Some people have suggested making an array of the numbers we do not have in the given list. This array can be too big.

We can have this algoirthm:
1. Sort the given list. It takes time O(nlogn)
2. Instead of creating an array we can just get the size of the array, i.e., number of elements which are not present in the given list. It will be
size = (max-min+1) - (number of distinct numbers in the list)

3. Now we can get a random number k in the range [1,size]

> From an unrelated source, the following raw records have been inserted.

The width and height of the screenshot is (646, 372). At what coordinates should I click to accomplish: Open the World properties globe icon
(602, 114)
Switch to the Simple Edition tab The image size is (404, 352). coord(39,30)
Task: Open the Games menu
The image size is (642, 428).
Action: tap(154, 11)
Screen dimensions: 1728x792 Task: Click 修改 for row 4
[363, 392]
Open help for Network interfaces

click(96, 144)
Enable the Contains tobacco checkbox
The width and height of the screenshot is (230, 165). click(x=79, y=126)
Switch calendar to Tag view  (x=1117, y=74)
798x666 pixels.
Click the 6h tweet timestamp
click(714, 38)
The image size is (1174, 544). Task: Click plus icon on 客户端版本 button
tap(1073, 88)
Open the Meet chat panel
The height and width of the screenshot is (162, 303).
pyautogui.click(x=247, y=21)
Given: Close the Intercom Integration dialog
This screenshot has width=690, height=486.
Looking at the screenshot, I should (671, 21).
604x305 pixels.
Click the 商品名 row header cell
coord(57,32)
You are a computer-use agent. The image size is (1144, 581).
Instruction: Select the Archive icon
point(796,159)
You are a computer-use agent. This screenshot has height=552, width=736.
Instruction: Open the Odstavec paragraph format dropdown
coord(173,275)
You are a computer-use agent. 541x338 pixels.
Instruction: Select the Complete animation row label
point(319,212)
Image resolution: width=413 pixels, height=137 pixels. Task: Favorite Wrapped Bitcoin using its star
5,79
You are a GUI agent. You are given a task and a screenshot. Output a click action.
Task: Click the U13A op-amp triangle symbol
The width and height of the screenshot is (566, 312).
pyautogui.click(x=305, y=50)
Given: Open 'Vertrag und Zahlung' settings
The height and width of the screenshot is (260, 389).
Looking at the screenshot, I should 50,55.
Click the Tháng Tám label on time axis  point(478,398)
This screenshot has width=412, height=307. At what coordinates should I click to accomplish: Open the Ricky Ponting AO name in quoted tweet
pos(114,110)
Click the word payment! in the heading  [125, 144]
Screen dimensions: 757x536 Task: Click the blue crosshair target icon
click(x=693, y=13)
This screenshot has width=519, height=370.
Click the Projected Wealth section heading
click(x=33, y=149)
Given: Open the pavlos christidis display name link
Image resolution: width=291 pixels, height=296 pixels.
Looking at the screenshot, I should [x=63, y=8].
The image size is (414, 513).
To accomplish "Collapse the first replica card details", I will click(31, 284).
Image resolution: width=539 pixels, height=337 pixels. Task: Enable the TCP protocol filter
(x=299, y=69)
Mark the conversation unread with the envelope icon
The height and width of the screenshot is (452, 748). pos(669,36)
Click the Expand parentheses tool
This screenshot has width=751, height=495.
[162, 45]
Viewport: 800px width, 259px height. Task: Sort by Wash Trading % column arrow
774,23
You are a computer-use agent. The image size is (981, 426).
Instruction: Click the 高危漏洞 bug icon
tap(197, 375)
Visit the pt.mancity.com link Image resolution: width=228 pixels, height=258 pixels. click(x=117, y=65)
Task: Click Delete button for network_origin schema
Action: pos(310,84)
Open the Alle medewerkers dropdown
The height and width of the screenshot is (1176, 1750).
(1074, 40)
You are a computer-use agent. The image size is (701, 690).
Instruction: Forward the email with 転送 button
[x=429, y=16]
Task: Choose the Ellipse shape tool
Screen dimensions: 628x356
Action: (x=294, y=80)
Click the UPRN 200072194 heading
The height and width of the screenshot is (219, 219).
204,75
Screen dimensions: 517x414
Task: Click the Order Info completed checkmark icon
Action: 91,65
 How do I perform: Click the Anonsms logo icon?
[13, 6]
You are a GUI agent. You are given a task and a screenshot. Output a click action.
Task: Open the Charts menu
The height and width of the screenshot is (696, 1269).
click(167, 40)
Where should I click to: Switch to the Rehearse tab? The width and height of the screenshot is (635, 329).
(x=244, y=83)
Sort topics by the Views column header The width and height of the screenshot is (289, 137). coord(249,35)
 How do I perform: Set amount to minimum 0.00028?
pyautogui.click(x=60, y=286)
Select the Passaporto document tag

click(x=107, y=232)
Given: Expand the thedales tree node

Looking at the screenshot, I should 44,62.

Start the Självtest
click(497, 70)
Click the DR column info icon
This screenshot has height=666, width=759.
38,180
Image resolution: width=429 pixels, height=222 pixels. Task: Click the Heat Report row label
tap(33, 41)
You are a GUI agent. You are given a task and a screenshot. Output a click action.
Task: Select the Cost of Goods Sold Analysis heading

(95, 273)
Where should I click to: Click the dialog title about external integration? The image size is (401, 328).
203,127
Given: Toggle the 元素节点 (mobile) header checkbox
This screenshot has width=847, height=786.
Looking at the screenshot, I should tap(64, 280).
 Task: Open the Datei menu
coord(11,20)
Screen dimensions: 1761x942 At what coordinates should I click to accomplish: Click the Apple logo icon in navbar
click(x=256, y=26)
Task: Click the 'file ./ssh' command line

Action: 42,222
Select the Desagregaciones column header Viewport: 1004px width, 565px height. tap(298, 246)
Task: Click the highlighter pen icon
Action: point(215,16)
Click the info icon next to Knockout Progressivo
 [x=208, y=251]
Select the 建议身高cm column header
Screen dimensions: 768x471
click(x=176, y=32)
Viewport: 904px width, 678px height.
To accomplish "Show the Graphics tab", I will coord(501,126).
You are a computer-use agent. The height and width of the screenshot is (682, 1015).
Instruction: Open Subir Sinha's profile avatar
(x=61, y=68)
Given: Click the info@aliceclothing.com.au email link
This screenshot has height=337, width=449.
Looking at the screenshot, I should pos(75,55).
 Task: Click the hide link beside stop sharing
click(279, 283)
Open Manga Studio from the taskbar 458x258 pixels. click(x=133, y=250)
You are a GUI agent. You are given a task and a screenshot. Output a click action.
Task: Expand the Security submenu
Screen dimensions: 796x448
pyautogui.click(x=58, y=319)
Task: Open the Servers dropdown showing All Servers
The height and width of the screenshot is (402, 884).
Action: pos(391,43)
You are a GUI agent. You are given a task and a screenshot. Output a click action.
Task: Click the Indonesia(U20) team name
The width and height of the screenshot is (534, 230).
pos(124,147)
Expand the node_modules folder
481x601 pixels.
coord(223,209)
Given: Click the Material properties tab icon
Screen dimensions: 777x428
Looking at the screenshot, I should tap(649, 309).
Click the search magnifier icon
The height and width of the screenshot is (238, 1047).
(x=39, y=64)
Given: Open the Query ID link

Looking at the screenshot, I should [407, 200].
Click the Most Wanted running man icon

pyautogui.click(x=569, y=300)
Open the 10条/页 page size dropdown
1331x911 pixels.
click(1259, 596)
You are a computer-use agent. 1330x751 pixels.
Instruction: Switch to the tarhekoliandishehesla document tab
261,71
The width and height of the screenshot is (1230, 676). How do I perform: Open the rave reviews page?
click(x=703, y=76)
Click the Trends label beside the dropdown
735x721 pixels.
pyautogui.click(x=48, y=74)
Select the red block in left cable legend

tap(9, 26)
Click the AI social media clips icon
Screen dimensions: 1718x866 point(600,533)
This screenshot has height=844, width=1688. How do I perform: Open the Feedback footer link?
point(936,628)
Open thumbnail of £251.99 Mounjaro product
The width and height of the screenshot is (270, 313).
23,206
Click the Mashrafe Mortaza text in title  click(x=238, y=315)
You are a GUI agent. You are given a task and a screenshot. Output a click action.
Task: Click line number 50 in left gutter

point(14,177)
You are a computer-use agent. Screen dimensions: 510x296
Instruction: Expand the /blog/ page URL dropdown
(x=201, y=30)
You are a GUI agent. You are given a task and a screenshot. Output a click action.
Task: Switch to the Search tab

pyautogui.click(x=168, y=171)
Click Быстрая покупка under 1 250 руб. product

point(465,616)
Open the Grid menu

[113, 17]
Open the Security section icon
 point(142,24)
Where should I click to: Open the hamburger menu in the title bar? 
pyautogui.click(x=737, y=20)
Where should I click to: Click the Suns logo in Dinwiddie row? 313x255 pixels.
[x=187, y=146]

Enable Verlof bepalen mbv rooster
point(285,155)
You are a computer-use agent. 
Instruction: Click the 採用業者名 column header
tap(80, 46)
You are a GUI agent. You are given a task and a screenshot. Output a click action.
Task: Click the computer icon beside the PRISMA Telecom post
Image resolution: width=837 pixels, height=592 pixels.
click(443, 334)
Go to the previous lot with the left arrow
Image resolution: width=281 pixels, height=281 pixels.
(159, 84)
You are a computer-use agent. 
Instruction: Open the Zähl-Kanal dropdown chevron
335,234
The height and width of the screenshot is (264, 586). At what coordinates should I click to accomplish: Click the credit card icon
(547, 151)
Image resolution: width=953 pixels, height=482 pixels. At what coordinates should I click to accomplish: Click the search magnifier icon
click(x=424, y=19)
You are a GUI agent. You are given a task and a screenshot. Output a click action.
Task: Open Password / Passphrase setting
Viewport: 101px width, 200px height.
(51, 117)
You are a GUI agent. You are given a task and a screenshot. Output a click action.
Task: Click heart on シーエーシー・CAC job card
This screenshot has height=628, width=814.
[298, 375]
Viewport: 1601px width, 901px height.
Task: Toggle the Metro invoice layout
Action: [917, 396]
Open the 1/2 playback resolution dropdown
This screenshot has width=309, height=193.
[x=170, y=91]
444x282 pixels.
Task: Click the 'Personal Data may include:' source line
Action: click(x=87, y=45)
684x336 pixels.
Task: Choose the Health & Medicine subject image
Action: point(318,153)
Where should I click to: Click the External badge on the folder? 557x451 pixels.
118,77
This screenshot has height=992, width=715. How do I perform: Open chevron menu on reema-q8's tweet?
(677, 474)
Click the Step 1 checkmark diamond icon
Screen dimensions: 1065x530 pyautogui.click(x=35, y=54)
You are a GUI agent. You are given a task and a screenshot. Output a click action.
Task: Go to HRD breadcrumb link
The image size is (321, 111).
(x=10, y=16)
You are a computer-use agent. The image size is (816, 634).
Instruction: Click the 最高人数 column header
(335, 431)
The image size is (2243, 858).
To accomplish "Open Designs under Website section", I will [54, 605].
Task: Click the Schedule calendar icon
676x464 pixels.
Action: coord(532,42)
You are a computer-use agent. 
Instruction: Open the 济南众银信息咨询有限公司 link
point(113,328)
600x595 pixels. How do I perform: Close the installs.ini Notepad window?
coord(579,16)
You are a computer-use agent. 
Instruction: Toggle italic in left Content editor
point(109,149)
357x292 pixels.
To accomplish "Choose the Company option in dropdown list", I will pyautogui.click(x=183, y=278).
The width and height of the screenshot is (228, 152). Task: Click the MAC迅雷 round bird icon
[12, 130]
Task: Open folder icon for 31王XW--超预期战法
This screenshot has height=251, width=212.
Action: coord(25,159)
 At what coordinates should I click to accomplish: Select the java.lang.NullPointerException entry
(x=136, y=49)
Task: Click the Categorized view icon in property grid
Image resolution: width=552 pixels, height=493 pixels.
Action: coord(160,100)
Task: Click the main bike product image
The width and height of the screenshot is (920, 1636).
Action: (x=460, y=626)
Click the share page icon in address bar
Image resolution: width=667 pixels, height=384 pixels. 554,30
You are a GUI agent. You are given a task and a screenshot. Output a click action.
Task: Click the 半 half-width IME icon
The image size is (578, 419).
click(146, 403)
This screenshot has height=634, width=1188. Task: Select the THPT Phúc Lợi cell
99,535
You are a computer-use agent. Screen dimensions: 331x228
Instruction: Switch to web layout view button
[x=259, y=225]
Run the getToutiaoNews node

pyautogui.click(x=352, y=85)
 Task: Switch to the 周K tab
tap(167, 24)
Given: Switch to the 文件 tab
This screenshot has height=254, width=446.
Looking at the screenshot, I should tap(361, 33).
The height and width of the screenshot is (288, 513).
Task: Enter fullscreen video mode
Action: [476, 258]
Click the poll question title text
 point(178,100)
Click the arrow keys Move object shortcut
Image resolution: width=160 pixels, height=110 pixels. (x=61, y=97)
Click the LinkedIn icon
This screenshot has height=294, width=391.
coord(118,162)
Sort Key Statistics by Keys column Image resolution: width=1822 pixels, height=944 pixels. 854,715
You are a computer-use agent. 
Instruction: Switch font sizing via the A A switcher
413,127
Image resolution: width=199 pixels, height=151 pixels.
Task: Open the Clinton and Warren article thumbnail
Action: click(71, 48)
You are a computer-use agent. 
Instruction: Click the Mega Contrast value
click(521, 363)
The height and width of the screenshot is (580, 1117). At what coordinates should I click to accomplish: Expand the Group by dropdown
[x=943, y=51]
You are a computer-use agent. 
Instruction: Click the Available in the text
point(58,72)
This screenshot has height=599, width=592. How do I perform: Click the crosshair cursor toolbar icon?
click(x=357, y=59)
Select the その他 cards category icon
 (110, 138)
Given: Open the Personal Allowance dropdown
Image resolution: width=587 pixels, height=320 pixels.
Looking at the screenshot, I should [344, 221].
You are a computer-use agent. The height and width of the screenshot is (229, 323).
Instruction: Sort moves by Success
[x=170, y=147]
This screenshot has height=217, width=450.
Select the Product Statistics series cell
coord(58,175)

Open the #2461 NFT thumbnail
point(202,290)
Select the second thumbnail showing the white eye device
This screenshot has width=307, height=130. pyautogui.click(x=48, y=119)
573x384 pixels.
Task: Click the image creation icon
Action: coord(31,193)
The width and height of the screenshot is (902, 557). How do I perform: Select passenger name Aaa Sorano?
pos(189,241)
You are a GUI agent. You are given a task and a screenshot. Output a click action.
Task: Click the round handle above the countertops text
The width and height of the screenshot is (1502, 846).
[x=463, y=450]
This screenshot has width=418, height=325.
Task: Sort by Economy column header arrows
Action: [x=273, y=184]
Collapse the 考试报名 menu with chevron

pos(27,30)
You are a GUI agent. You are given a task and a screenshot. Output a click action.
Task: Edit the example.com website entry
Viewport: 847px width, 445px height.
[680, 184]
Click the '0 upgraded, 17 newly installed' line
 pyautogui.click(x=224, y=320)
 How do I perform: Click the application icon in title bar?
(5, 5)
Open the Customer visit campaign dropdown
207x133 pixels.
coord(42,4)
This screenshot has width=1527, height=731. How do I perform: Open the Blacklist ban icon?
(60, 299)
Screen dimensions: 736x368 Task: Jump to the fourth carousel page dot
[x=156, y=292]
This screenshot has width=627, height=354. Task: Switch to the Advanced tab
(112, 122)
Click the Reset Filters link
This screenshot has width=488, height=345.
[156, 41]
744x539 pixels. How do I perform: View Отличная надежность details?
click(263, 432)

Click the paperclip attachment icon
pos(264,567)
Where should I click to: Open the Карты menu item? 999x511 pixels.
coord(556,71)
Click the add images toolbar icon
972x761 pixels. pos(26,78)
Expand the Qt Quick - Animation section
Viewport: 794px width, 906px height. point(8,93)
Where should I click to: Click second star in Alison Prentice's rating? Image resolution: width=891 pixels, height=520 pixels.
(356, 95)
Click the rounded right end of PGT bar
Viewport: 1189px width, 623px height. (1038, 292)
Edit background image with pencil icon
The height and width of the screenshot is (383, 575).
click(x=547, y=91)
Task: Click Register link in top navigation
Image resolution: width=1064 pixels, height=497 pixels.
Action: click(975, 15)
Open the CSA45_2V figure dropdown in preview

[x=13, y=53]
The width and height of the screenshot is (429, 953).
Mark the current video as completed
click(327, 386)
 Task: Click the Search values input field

4. Now we just need to find the kth number among the numbers which are not present in the given list. We have not created the array of missing numbers. So we will find the kth number among the missing numbers using the given list as follows:
a) take curr = min
b) take num = curr + k - 1 (taking k to bestarting from 1)
c) do binary search to find element in the list which is the rightmost element less than or equal to num. Label it as lower_element
If no such element exists, then num is less than first element in the list, so num is the answer.
Otherwise,
(i) count the number of elements from lower_element in this traversal to the lower_element in previous traversal (if first traversal, count number of elements from starting)
(ii) k = (count in step (i))
(iii) num = num + k

Example:

List is {10, 20, 40, 60, 80} //taking sorted list for convenience.
Range is 1-100

Step 2.
size = (100-1+1) - 5
= 95

Step 3.
Random number generated = 50

Step 4.

a) curr = 1
b) num = 1+50-1 = 50
c)
First traversal:
search for 50 in the given array.
lower_element = 40
i) count = 3
ii) k = 3
iii) num = 50+3 = 53

Second traversal:
search for 53 in the given array after 40.
There is no lower_element now.

Basic Assumption: We have a function that generates a pure random number from 1 to n.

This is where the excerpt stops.